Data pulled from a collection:
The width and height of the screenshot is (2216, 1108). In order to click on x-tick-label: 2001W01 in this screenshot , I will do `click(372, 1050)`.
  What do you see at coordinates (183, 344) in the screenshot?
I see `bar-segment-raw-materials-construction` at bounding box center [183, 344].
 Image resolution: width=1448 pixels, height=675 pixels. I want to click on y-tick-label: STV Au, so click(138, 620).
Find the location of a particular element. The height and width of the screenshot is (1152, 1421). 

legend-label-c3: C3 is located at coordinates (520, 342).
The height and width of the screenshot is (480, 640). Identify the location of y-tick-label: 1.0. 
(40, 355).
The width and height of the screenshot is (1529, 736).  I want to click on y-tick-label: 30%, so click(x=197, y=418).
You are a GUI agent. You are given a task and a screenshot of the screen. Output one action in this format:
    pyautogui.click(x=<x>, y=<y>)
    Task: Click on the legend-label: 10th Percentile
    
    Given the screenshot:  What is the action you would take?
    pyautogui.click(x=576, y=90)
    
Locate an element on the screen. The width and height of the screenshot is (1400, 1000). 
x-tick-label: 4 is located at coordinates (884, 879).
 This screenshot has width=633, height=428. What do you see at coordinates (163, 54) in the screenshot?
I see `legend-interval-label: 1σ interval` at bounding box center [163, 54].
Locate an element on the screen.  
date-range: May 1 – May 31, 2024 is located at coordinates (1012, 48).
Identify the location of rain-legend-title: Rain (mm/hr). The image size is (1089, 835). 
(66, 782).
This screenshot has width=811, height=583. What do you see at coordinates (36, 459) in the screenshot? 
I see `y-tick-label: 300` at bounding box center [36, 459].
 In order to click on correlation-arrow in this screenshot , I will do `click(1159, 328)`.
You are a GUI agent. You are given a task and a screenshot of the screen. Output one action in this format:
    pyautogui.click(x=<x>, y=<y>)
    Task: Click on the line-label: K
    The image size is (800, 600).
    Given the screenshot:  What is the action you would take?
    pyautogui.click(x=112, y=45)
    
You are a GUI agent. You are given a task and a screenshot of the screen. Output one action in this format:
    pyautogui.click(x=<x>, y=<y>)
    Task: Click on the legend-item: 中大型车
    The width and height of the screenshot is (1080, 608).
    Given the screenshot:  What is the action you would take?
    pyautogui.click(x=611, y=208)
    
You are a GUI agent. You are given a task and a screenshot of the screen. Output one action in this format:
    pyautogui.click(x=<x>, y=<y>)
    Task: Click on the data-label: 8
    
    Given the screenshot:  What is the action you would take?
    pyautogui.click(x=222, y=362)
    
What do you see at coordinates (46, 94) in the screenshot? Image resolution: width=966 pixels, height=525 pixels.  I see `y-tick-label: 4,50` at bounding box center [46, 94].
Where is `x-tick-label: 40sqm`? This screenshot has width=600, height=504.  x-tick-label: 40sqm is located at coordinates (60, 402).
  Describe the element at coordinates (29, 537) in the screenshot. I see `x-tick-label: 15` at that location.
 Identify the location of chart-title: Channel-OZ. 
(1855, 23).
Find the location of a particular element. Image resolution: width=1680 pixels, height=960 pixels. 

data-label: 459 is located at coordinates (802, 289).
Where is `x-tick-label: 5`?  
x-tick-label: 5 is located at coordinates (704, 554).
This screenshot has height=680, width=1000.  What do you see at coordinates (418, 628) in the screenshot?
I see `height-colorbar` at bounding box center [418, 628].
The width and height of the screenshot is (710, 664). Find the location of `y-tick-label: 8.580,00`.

## [WHAT THE TASK REQUIRES]
Print every one of the lines above again, word for word.

## [ANSWER SPACE]
The width and height of the screenshot is (2216, 1108). In order to click on x-tick-label: 2001W01 in this screenshot , I will do `click(372, 1050)`.
  What do you see at coordinates (183, 344) in the screenshot?
I see `bar-segment-raw-materials-construction` at bounding box center [183, 344].
 Image resolution: width=1448 pixels, height=675 pixels. I want to click on y-tick-label: STV Au, so click(138, 620).
Find the location of a particular element. The height and width of the screenshot is (1152, 1421). 

legend-label-c3: C3 is located at coordinates (520, 342).
The height and width of the screenshot is (480, 640). Identify the location of y-tick-label: 1.0. 
(40, 355).
The width and height of the screenshot is (1529, 736).  I want to click on y-tick-label: 30%, so click(x=197, y=418).
You are a GUI agent. You are given a task and a screenshot of the screen. Output one action in this format:
    pyautogui.click(x=<x>, y=<y>)
    Task: Click on the legend-label: 10th Percentile
    
    Given the screenshot:  What is the action you would take?
    pyautogui.click(x=576, y=90)
    
Locate an element on the screen. The width and height of the screenshot is (1400, 1000). 
x-tick-label: 4 is located at coordinates (884, 879).
 This screenshot has width=633, height=428. What do you see at coordinates (163, 54) in the screenshot?
I see `legend-interval-label: 1σ interval` at bounding box center [163, 54].
Locate an element on the screen.  
date-range: May 1 – May 31, 2024 is located at coordinates (1012, 48).
Identify the location of rain-legend-title: Rain (mm/hr). The image size is (1089, 835). 
(66, 782).
This screenshot has width=811, height=583. What do you see at coordinates (36, 459) in the screenshot? 
I see `y-tick-label: 300` at bounding box center [36, 459].
 In order to click on correlation-arrow in this screenshot , I will do `click(1159, 328)`.
You are a GUI agent. You are given a task and a screenshot of the screen. Output one action in this format:
    pyautogui.click(x=<x>, y=<y>)
    Task: Click on the line-label: K
    The image size is (800, 600).
    Given the screenshot:  What is the action you would take?
    pyautogui.click(x=112, y=45)
    
You are a GUI agent. You are given a task and a screenshot of the screen. Output one action in this format:
    pyautogui.click(x=<x>, y=<y>)
    Task: Click on the legend-item: 中大型车
    The width and height of the screenshot is (1080, 608).
    Given the screenshot:  What is the action you would take?
    pyautogui.click(x=611, y=208)
    
You are a GUI agent. You are given a task and a screenshot of the screen. Output one action in this format:
    pyautogui.click(x=<x>, y=<y>)
    Task: Click on the data-label: 8
    
    Given the screenshot:  What is the action you would take?
    pyautogui.click(x=222, y=362)
    
What do you see at coordinates (46, 94) in the screenshot? Image resolution: width=966 pixels, height=525 pixels.  I see `y-tick-label: 4,50` at bounding box center [46, 94].
Where is `x-tick-label: 40sqm`? This screenshot has width=600, height=504.  x-tick-label: 40sqm is located at coordinates (60, 402).
  Describe the element at coordinates (29, 537) in the screenshot. I see `x-tick-label: 15` at that location.
 Identify the location of chart-title: Channel-OZ. 
(1855, 23).
Find the location of a particular element. Image resolution: width=1680 pixels, height=960 pixels. 

data-label: 459 is located at coordinates (802, 289).
Where is `x-tick-label: 5`?  
x-tick-label: 5 is located at coordinates (704, 554).
This screenshot has height=680, width=1000.  What do you see at coordinates (418, 628) in the screenshot?
I see `height-colorbar` at bounding box center [418, 628].
The width and height of the screenshot is (710, 664). Find the location of `y-tick-label: 8.580,00`.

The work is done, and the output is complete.